|
Submitted by
Assigned_Reviewer_3
Q1: Comments to author(s).
First provide a summary of the paper, and then address the following
criteria: Quality, clarity, originality and significance. (For detailed
reviewing guidelines, see
http://nips.cc/PaperInformation/ReviewerInstructions)
This paper introduces a graph theoretic extension of
the notion of k-anonymity, b-matching anonymity. Correspondences of
records before and after anonymization are represented as a bipartite
compatibility graph, reffered to as a compatibility graph. If the graph is
k-anonymized, the compatibility graph forms k-regular bipartite graph.
Existing k-anonimity requires that k-anonymous records should form a
graph with fully-connected k-cliques. The authors extend the notion of
k-anonymity to b-matching anonymity so that the compatibility graph forms
a k-regular bipartite graph. This relaxation provides adaptive
anonymity, in that each record is allowed to set the anonymity parameter
independently with respect to the desired privacy revel . The
contribution of the authors are: (1) polynomial algorithms to find
b-maching anonymized records by alternate execution of the max-flow
algorithm (if my understanding is correct) and minimization of a
variational upper bound (2)characterization of the b-maching anonymity
against adversaries who know a limited number of edges (3) empirical
evaluation of the utility
The paper is well organized; notions and
theorems are clearly stated. Notions similar to b-matching anonymity
are introduced by a couple of papers (e.g., [A] and [B]); relations
between them should be mentioned in the paper. Characterization of
b-maching anonymity against adversaries with background knowledge seems to
be quite new and opens up a new vista in this field.
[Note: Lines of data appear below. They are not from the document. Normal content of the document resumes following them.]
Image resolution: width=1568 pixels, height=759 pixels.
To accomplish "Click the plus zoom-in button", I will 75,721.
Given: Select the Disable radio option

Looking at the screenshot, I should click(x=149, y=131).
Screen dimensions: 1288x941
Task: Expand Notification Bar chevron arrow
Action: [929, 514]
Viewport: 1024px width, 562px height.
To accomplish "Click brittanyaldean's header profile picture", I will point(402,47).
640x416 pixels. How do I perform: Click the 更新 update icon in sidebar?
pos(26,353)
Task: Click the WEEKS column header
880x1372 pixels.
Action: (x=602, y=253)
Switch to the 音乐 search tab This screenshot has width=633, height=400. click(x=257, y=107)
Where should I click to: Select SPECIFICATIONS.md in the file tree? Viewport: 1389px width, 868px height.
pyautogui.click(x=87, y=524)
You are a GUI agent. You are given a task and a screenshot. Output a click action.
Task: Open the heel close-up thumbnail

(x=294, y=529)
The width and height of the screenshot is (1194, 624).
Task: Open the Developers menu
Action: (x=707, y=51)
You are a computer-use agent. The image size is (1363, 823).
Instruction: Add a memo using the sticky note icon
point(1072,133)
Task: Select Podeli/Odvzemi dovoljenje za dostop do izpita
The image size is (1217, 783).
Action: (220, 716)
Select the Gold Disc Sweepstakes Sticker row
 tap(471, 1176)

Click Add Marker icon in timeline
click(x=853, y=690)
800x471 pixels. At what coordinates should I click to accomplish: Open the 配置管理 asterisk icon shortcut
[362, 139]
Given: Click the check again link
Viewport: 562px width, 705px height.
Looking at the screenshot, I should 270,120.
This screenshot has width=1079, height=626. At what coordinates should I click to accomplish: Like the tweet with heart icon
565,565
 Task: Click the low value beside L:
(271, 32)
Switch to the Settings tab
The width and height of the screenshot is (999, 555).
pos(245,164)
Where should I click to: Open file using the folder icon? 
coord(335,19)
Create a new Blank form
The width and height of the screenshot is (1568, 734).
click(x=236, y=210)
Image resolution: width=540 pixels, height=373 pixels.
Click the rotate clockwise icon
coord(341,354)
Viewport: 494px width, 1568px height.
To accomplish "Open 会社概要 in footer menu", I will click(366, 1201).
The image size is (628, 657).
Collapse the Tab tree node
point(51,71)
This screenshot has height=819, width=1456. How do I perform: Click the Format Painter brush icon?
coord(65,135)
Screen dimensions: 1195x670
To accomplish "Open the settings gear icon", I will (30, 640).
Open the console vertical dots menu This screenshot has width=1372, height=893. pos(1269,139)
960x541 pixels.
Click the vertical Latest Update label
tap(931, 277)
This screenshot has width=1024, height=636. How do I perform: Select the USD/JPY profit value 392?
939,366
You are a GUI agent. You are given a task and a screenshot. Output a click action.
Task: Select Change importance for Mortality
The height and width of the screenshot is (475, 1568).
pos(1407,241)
I personally
think this is a paper for STOC or FOCS and I am not sure if NIPS readers
are interested in this paper.
[A]Mingqiang Xue, Panagiotis Karras,
Chedy Raïssi, Jaideep Vaidya, Kian-Lee Tan: Anonymizing set-valued data by
nonreciprocal recoding. KDD 2012: 1050-1058 [B]Sachin Lodha, Dilys
Thomas: Probabilistic Anonymity. PinKDD 2007:
56-79 Q2: Please summarize your review in 1-2
sentences
Characterization of b-maching anonymity against
adversaries with background knowledge seems to be quite new and opens up a
new vista in this field. I personally think this is a paper for STOC
or FOCS and I am not sure if NIPS readers are interested in this paper.
Submitted by
Assigned_Reviewer_6
Q1: Comments to author(s).
First provide a summary of the paper, and then address the following
criteria: Quality, clarity, originality and significance. (For detailed
reviewing guidelines, see
http://nips.cc/PaperInformation/ReviewerInstructions)
The k-anonymity is a well known concept. The authors
suggest a novel extension of it - b-matching. They analyze the difference
between the two and devise a novel algorithms to generate efficient
solutions for it.
Comments: Line 020: remove the comma after
"and" Line 057: ...entry y_i of Y... Line 061: at least k-1
Suggestion: you can use different weights for different features
(one can be more willing to disclose his age than the fact that he is HIV
positive). Q2: Please summarize your review in 1-2
sentences
The paper defines a new measure for privacy, and shows
how to efficiently anonymize data set accordingly. Submitted
by Assigned_Reviewer_7
Q1: Comments to author(s).
First provide a summary of the paper, and then address the following
criteria: Quality, clarity, originality and significance. (For detailed
reviewing guidelines, see
http://nips.cc/PaperInformation/ReviewerInstructions)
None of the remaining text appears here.